Human chorionic gonadotropin, or hCG, is a remarkable glycoprotein hormone that plays an important role in the human body. Ascheim and Zondek were the first to find hCG in 1927. They found that it was made by the placenta and played a key role in the development of sex glands in young animals. Since then, people have called this hormone “Chorionic Gonadotrophin.” [R]
hCG has historically been linked to pregnancy and its impacts on reproductive processes. Recent research, however, has shed new light on its political ramifications. hCG or hCG-like substances have been found to be expressed not only in trophoblastic cells, but also in various normal human tissues, plasma from non-pregnant individuals, non-trophoblastic tumors, microbes, and even plants. While hCG shares structural similarities with three pituitary hormones, including LH (Luteinizing Hormone) and follicle-stimulating hormone (FSH), it possesses immunological and biological properties that distinguish it. Two chains make up the hormone: the alpha and beta subunits. All four glycoproteic hormones, including hCG, have virtually identical amino acid sequences in their alpha chains. However, variations in the sequences of the beta subunits contribute to the unique characteristics and functions of each hormone.[R]

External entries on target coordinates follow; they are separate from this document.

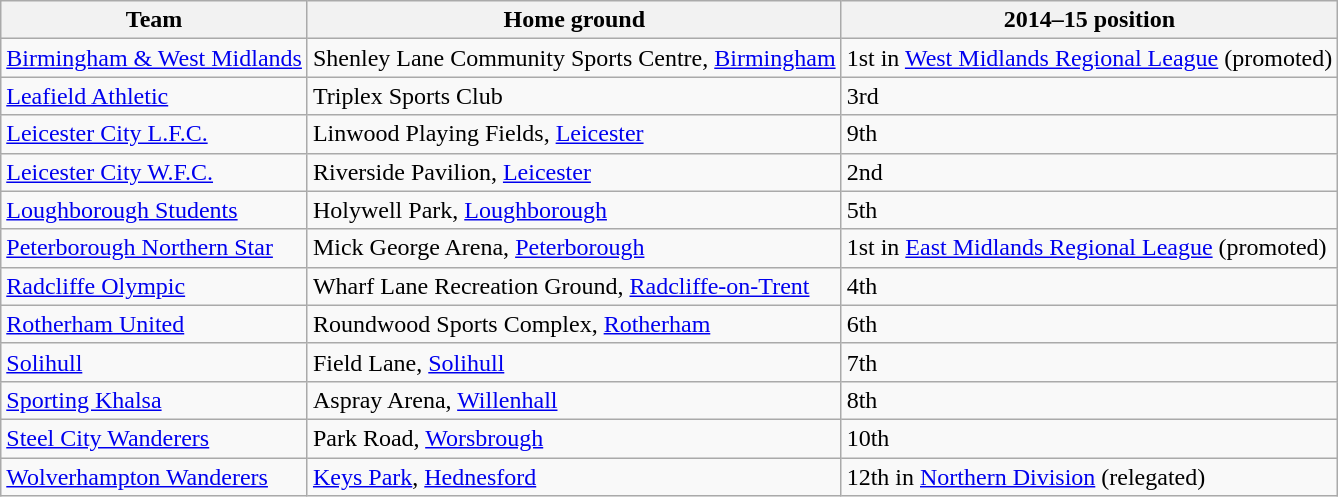
Holywell Park, Loughborough (574, 210)
Wolverhampton Wanderers (154, 477)
Birmingham & West Midlands (154, 58)
10th (1090, 438)
Home ground (574, 20)
Mick George Arena, Peterborough (574, 248)
Leicester City L.F.C. (154, 134)
Aspray Arena, Willenhall (574, 400)
Linwood Playing Fields, Leicester (574, 134)
Team (154, 20)
Solihull (154, 362)
3rd (1090, 96)
Steel City Wanderers (154, 438)
9th (1090, 134)
2014–15 position (1090, 20)
6th (1090, 324)
7th (1090, 362)
8th (1090, 400)
Field Lane, Solihull (574, 362)
Riverside Pavilion, Leicester (574, 172)
Shenley Lane Community Sports Centre, Birmingham (574, 58)
Wharf Lane Recreation Ground, Radcliffe-on-Trent (574, 286)
Leicester City W.F.C. (154, 172)
Park Road, Worsbrough (574, 438)
Roundwood Sports Complex, Rotherham (574, 324)
Loughborough Students (154, 210)
Sporting Khalsa (154, 400)
Keys Park, Hednesford (574, 477)
Peterborough Northern Star (154, 248)
12th in Northern Division (relegated) (1090, 477)
Triplex Sports Club (574, 96)
4th (1090, 286)
1st in East Midlands Regional League (promoted) (1090, 248)
2nd (1090, 172)
Radcliffe Olympic (154, 286)
1st in West Midlands Regional League (promoted) (1090, 58)
Rotherham United (154, 324)
Leafield Athletic (154, 96)
5th (1090, 210)
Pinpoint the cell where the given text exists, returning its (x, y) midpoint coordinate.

It is essential to note that this information is intended solely for research purposes and not for human consumption. This article will look deeper into the intriguing world of hCG, examining its structure, functions, and evolving understanding of its presence outside of pregnancy. Join us as we explore this remarkable glycoproteic hormone and its implications for scientific research.
Key Features of HCG Powder
RCD.Bio offers HCG with the following specifications:
- A purity of 98%, verified by third-party laboratory testing.
- Available in HCG Highly Purified Grade and HCG Peptide: 2000IU / 5000IU / 10000IU and 2000IU / 5000IU / 10000IU HCG
- CAS Number: 9002-61-3
- Molar Mass: 25719.70 g·mol−1
- Chemical Formula: C1105H1770N318O336S26
- IUPAC Name: (2S)-5-amino-2-[[(2S)-1-[(2S)-2-[[(2S,3S)-2-[[(2S)-1-[(2S,3R)-2-[[(2S)-2-[[(2S)-2-[[(2S)-1-[2-[[(2S)-1-[(2S)-2-[[(2S)-2-[[(2S)-2-[[(2S)-1-[(2S)-2-[[(2S)-1-[(2S)-2-[[(2S)-2-[[(2S)-1-[(2S)-1-[(2S)-1-[(2S)-2-aminopropanoyl]pyrrolidine-2-carbonyl]pyrrolidine-2-carbonyl]pyrrolidine-2-carbonyl]amino]-3-hydroxypropanoyl]amino]-4-methylpentanoyl]pyrrolidine-2-carbonyl]amino]-3-hydroxypropanoyl]pyrrolidine-2-carbonyl]amino]-3-hydroxypropanoyl]amino]-5-carbamimidamidopentanoyl]amino]-4-methylpentanoyl]pyrrolidine-2-carbonyl]amino]acetyl]pyrrolidine-2-carbonyl]amino]-3-hydroxypropanoyl]amino]-3-carboxypropanoyl]amino]-3-hydroxybutanoyl]pyrrolidine-2-carbonyl]amino]-3-methylpentanoyl]amino]-4-methylpentanoyl]pyrrolidine-2-carbonyl]amino]-5-oxopentanoic acid
How HCG Work?
HCG, short for human chorionic gonadotropin, is a glycoprotein that can be found in the urine of pregnant women. While its main role is related to the functioning of the gonads, such as the differentiation of Leydig cells and the induction and maintenance of testicular androgens, it has also been used in the treatment of Froehlich’s syndrome.[R]
HCG, a type of gonadotropin, is used to treat hypogonadotropic hypogonadism in men. When discussing the pharmacodynamics of HCG, we refer to its physiological effects. In a study examining the steroidogenic response, researchers investigated the ability of HCG to stimulate testosterone production (T). As measured by an increase in serum testosterone levels, HCG may promote steroidogenesis, thereby facilitating the treatment of male hypogonadotropic hypogonadism.[R]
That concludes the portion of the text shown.